WASHINGTON, November 6, 2009 – While the U.S. takes steps to make so-called Network Neutrality principles mandatory under official rules, the European Union moved forward this week with its own set of internet access requirements.
Under the proposed EU rules, “national telecoms authorities will have the powers to set minimum quality levels for network transmission services” so as to promote Net neutrality or “net freedoms” for European citizens.
In addition, owing to new transparency requirements, consumers must be informed – before signing a contract – about the nature of the service to which they are subscribing. Such disclosures must include traffic management techniques and their impact on service quality, as well as any other limitations (such as bandwidth caps or available connection speed),” according to a document posted Thursday on the portal web site of the European Union.
The Net neutrality principles outlined above are part of a telecom reform package that members of the European Parliament and the EU Council of Ministers agreed upon this week following intense negotiations.
The reforms were originally proposed by the European Commission in November 2007, though the sections to “reinforce the neutral character of the internet” and an internet freedom provision, are both new. If the final text of the reform package is passed by Parliament and Council in the next eight weeks without amendments, the new rules could go into force in early 2010.
The Net neutrality section of the telecom package holds that the new rules will ensure that European consumers can choose among competing broadband service providers. “Internet service providers have powerful tools at their disposal that allow them to differentiate between the various data transmissions on the internet, such as voice or ‘peer-to-peer’ communication.
Even though traffic management may allow premium high-quality internet protocol TV services to develop and can help ensure secure communications, the same techniques may also be used to degrade the quality of other services to unacceptably low levels or to strengthen dominant positions on the market,” according to the EU document.
The European Commission said this week that it plans to continue to “keep the neutrality of the internet under close scrutiny and to use its existing powers as well as new instruments available under the reform package to report regularly on the state of play in net neutrality to the European Parliament and the Council of Ministers.”

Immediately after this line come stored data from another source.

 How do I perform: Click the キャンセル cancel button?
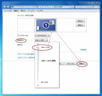pos(71,64)
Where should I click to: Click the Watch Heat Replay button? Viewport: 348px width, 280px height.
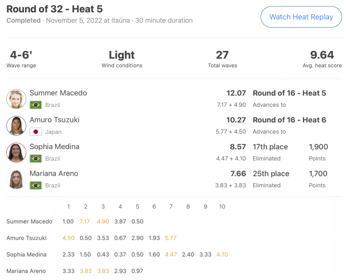[301, 17]
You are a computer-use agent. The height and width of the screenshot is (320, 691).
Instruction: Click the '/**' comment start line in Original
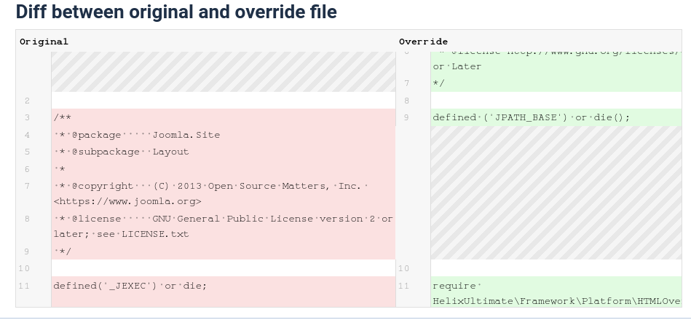[x=63, y=117]
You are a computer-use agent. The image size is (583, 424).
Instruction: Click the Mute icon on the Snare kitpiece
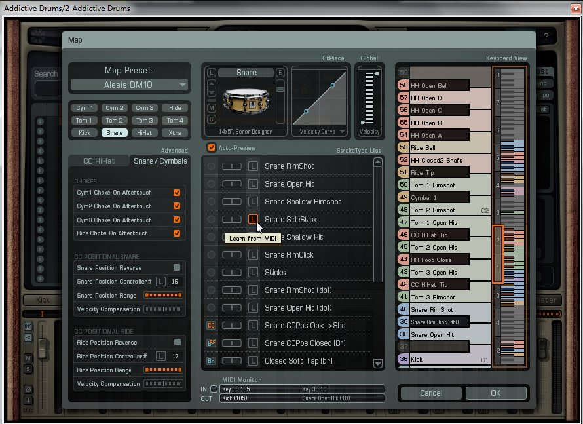point(211,107)
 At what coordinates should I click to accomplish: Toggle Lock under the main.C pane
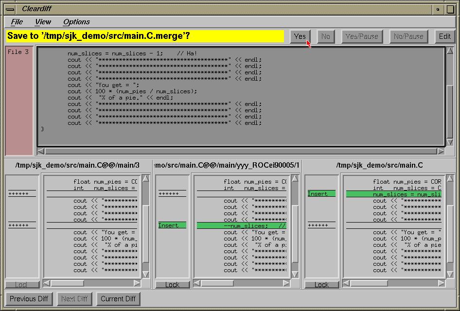point(321,285)
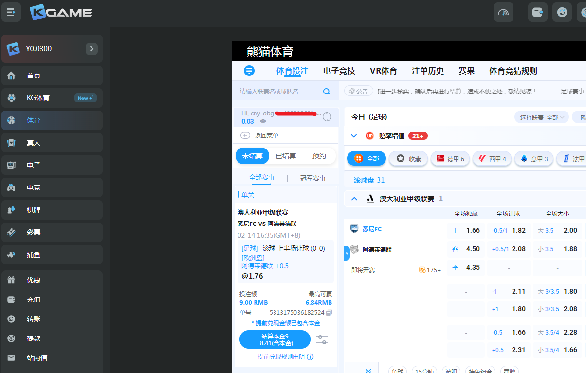Click the speed gauge icon in top bar
Screen dimensions: 586x373
click(503, 12)
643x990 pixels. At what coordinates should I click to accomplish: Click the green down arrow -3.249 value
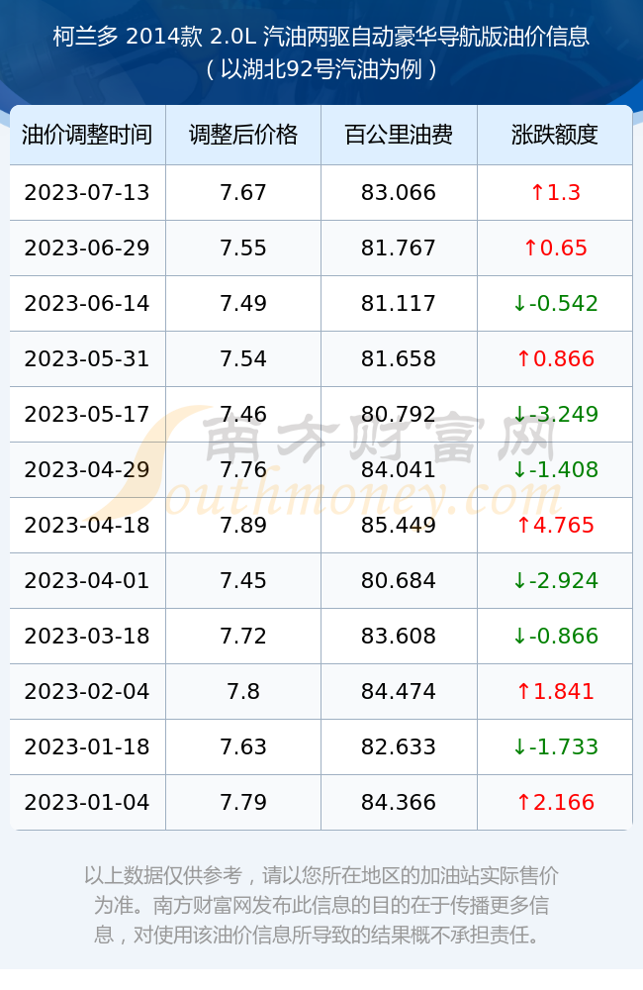(x=555, y=414)
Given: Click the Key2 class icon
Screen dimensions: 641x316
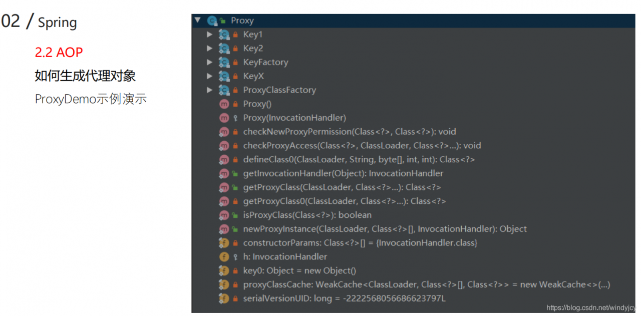Looking at the screenshot, I should tap(224, 49).
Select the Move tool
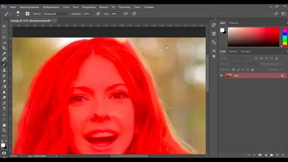Screen dimensions: 288x162 click(x=4, y=26)
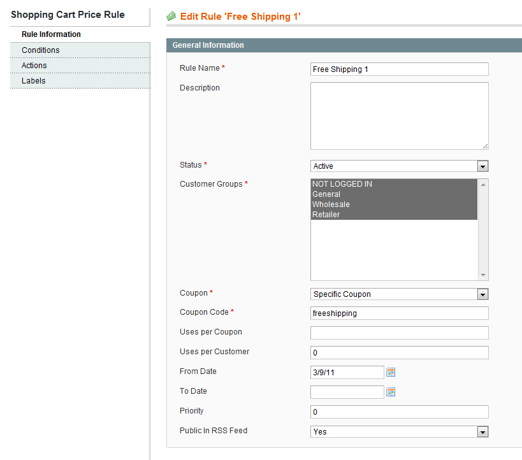Open the Coupon type dropdown

[x=399, y=294]
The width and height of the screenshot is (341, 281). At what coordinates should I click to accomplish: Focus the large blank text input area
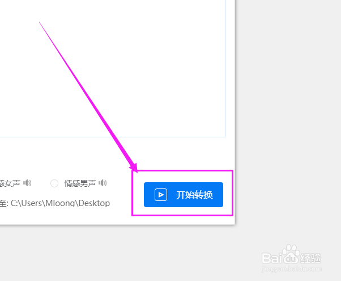113,69
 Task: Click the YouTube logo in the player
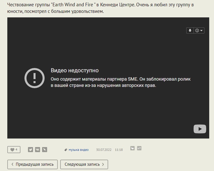click(x=200, y=129)
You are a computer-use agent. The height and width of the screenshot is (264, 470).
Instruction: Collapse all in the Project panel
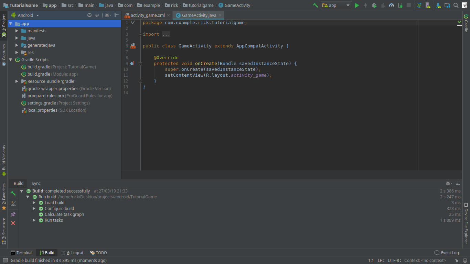pyautogui.click(x=97, y=15)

EU Telecoms Commissioner Viviane Reding noted that “Under the reformed rules, the Commission will be Europe’s first line of defense when it comes to net neutrality.”
Last month in the United States, the Federal Communications Commission approved controversial proposed rules governing internet access. Meanwhile, a number of bills filed in Congress seek to either prevent or support Net neutrality regulation.
Net neutrality was not the only tough issue the EU has addressed in its reform package. Another important section has to do with a persons’ right to use the Internet until convicted of a crime. “Three-strikes-laws,” which could cut off internet access without a prior fair and impartial procedure or without effective and timely judicial review, will certainly not become part of European law,” clarified Reding.
Also in the telecom package are clauses concerning consumer rights, data security, and competition.
The consumer protection clause states that “names, email addresses and bank account information of the customers of telecoms and internet service providers, and especially the data about every phone call and internet session, need to be kept safe from accidentally or deliberately ending up in the wrong hands.”
The rules introduce mandatory notifications for personal data breaches for the first time in the EU and give internet service providers the right to take legal action against spammers.
The package makes it mandatory for European consumers to be able to change within one working day a fixed or mobile operator while keeping their old telephone number. Consumers cannot sign a new service contract with an operator for more than 24 months. The package further requires that consumers receive better information on the communications services they sign up for and that European citizens have better access to emergency services when using new technologies.
The rules seek to eliminate political interference in national telecom regulators duties and to protect “against arbitrary dismissal for the heads of national regulators.”
The legislative package would also establish a new European telecommunications authority and seeks to make radio spectrum available for wireless broadband services in areas where building a new fiber network is too expensive.